Caves that once were rivers do not forget.
The creatures that made homes out of them still roam, swimming through the musty air in place of water, continuing their lives in the same unearthly shade of white. You might call them ghosts; they look you in the eye and challenge everything you’ve ever known. Without warning, you’re struck with an awful realization: how are you to prove that you’re the thing in this cave, much further than six feet down, that’s alive?
You run your hand against a bone in the wall and offer up a prayer. You wouldn’t call it that, but you forget yourself. The cave surrounds you. It knows your intentions, every wanton, desperate dream of yours, and accepts your prayer for what it is. You ask for truth, and it hears you.
It takes you back to the beginning. For as long as things have lived here, there have been stories to tell, and oh, how this particular cavern has been waiting for someone to tell them to. Someone just like you, with a heart too big for their body and hungry, hungry eyes.
You see the sun, amidst black clouds and molten rocks that glow with heat, and you are overwhelmed by the fire, the sulfur, the smoke. You understand, in one shining second, where we first imagined hell (there must have been others like you). But you are not there for long; the scene shifts, and again you are overwhelmed, but this time the water is what fills your lungs, not smoke. You can’t breathe, but you find that here you’re not in your body, so you don’t need to. For the moment, you belong to something much, much older. The waves crash against the cliffs, fitful in their inception, and you watch as they carve themselves into the rock, how they make a space for themselves in a place that demands them quiet. You know there’s a lesson to be learned there, but you keep it in the back of your mind to unpack another day.

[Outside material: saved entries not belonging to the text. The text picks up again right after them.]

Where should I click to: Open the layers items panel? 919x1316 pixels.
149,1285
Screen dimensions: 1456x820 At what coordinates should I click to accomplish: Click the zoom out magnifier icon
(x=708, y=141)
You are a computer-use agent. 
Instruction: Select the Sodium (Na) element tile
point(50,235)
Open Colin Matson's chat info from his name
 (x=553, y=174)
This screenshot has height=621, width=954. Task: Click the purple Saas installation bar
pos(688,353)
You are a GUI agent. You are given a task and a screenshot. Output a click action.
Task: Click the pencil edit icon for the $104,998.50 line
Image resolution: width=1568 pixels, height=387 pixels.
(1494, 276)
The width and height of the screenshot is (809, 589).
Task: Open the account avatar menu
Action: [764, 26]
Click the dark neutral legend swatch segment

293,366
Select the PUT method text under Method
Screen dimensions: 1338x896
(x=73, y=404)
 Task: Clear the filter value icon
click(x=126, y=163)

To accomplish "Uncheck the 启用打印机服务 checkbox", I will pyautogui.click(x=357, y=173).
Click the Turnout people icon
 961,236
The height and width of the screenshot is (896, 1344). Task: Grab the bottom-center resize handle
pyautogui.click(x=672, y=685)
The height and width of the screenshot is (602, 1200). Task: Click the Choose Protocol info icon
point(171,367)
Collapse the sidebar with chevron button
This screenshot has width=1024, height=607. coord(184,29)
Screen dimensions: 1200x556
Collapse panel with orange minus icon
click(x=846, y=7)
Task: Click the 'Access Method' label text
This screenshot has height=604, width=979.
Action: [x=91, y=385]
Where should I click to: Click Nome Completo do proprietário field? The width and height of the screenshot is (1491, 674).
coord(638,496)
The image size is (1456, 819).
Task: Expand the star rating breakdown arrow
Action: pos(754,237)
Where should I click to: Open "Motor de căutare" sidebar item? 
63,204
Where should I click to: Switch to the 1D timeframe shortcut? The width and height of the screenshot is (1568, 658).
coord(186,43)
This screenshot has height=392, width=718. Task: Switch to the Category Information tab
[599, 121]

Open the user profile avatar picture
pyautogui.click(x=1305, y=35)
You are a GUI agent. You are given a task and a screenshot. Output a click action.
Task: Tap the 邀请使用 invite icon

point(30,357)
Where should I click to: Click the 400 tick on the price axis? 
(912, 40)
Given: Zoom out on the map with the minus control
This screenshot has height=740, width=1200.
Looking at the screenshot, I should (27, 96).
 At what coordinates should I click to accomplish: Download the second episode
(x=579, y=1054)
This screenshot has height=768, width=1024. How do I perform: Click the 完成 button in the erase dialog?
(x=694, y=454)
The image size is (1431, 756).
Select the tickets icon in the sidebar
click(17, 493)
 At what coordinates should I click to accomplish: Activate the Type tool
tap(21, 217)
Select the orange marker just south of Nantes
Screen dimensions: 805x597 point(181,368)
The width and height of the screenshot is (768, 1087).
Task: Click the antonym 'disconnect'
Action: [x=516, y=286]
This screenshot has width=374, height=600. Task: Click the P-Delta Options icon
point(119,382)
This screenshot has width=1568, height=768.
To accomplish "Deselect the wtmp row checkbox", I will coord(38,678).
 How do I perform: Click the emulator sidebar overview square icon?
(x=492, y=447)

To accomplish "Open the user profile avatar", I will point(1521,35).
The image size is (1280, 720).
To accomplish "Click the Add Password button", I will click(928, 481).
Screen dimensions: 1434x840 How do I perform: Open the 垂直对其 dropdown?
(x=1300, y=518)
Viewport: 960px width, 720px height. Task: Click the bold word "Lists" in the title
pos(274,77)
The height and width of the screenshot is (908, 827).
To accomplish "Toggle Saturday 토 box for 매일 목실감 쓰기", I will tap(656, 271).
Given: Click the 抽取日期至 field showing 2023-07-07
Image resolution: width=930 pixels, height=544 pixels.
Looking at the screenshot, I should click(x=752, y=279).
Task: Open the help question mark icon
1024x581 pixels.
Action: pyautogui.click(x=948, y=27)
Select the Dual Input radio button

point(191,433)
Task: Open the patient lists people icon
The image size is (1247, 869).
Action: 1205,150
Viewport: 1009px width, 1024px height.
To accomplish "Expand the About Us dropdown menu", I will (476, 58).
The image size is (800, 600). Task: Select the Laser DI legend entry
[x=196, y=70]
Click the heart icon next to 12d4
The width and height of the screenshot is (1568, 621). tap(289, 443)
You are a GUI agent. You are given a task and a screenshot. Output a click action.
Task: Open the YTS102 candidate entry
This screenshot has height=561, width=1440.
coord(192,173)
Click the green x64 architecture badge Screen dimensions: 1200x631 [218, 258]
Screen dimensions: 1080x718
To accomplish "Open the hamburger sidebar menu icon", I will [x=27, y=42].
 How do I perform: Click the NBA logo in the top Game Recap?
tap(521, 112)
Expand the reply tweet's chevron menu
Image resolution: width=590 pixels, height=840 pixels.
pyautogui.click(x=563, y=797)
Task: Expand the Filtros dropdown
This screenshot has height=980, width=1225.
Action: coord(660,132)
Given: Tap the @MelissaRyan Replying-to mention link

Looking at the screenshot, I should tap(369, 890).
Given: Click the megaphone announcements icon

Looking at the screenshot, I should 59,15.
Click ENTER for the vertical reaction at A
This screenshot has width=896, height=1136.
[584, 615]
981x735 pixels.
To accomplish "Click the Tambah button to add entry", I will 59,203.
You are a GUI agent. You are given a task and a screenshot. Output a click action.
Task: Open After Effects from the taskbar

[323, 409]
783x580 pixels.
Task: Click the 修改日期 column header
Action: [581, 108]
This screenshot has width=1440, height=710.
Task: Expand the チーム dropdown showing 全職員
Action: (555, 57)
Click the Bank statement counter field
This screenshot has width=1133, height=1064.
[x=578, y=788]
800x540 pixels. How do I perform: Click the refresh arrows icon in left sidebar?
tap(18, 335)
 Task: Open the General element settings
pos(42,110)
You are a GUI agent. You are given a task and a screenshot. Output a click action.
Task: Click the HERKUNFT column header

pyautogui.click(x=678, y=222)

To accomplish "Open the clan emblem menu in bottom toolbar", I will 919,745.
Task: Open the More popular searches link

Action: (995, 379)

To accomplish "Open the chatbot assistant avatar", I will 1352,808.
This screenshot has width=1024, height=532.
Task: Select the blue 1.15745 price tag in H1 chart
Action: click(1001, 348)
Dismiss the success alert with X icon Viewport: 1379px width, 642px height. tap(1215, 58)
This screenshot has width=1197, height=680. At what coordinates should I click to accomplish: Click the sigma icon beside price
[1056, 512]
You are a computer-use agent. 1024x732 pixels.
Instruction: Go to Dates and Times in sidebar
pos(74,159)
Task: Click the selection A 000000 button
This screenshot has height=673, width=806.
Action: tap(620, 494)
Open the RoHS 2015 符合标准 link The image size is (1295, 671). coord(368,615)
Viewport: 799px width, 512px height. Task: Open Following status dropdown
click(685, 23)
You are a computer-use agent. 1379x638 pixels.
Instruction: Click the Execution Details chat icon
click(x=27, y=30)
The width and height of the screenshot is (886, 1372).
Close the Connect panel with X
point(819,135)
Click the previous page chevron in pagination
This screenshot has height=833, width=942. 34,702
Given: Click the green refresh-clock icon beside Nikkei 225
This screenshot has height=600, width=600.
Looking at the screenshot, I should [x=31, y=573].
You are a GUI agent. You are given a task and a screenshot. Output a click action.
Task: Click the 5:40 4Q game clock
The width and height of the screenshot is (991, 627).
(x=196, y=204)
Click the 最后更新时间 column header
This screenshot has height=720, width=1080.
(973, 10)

With the water comes life, as things always are, and animals of all shapes and sizes - still that ghostly shade of white - dart around the cavern, feeding on the plants that have set their roots down there. You gasp, soundlessly, as a colossal whale passes you by, and you swear you can hear the slightest murmur behind you, but you see no one when you turn around.
Absently, you think that it could be the cave itself, and that thought doesn’t unsettle you like it should. All your worries have no space here, and you know it’s ironic that this is the place, surrounded by so much water, that you find yourself finally able to breathe.